Abstract

Alcohol, especially in combination with smoking, is a well-established risk factor for cancers of the oral cavity and pharynx, esophagus, and larynx, with 25% to 80% of these cancers being attributable to alcohol. Rates of these cancers in the United States have been decreasing in recent years, possibly because of reductions in cigarette smoking and alcohol use. Chronic alcohol consumption has been linked with increased risk of liver cancer in epidemiologic studies. However, the rising rates of this cancer in the United States are most likely due to the increasing prevalence of chronic hepatitis B and C infections. Epidemiologic evidence has linked light to moderate intake of alcohol to cancers of the colorectum and female breast.

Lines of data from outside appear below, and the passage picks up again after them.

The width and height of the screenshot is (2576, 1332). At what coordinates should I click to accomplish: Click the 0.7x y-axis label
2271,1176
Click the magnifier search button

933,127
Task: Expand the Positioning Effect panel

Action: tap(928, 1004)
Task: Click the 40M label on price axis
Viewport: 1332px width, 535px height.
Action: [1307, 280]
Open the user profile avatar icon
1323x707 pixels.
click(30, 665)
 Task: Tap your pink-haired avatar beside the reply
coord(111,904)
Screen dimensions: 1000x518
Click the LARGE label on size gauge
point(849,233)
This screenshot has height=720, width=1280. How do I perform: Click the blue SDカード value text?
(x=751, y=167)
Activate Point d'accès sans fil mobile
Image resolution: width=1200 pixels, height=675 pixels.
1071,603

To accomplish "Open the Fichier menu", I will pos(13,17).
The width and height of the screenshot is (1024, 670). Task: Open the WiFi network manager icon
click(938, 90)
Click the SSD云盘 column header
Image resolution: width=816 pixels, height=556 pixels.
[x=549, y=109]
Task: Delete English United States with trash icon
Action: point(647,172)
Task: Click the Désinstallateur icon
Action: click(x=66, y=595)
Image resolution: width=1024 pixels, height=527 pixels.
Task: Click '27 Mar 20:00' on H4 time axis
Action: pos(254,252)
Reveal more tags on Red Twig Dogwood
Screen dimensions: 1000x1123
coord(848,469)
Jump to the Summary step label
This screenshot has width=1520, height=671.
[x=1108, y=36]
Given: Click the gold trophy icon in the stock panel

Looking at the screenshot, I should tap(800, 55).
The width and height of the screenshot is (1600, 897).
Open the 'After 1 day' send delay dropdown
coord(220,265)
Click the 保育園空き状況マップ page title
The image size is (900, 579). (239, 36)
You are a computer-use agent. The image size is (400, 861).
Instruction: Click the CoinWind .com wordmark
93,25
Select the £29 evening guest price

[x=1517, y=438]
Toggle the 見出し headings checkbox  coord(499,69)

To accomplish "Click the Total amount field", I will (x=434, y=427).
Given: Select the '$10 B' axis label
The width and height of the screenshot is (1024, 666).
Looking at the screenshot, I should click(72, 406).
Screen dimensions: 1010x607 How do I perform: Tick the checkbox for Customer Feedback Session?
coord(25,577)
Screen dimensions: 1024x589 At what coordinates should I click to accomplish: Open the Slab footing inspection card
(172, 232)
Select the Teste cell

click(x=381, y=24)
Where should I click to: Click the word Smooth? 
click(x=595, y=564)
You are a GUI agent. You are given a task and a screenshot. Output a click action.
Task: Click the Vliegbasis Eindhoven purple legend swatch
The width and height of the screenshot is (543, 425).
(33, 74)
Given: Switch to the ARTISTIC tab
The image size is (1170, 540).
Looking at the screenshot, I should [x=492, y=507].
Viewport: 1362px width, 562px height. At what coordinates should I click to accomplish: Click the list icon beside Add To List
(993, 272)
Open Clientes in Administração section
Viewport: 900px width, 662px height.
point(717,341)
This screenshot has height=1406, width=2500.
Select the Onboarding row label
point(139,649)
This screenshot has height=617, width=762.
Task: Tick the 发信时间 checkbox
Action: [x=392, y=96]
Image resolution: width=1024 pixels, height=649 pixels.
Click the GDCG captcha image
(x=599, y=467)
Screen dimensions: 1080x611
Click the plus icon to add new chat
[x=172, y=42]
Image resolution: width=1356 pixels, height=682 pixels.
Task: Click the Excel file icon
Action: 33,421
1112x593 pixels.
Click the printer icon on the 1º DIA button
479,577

These cancers are common in developed countries, so even small increases in risk can have important public health implications. Although results of most epidemiologic studies have provided little or no support for a causal relation between light and moderate alcohol use and risk of pancreatic cancer, a possible role of heavy alcohol consumption cannot be ruled out. Further studies of these cancers are needed to clarify the role of type of alcoholic beverage, the role of alcohol concentration, and the dose-response curve at low concentrations of alcohol. Future research also should be designed to promote the use of uniform ways to report alcohol intake and uniform measures for analysis, to include the investigation of alcohol-associated cancer risks in U.S. minority populations, to enhance experimental work to better understand the underlying mechanisms through which alcohol promotes carcinogenesis, and to develop preventive strategies.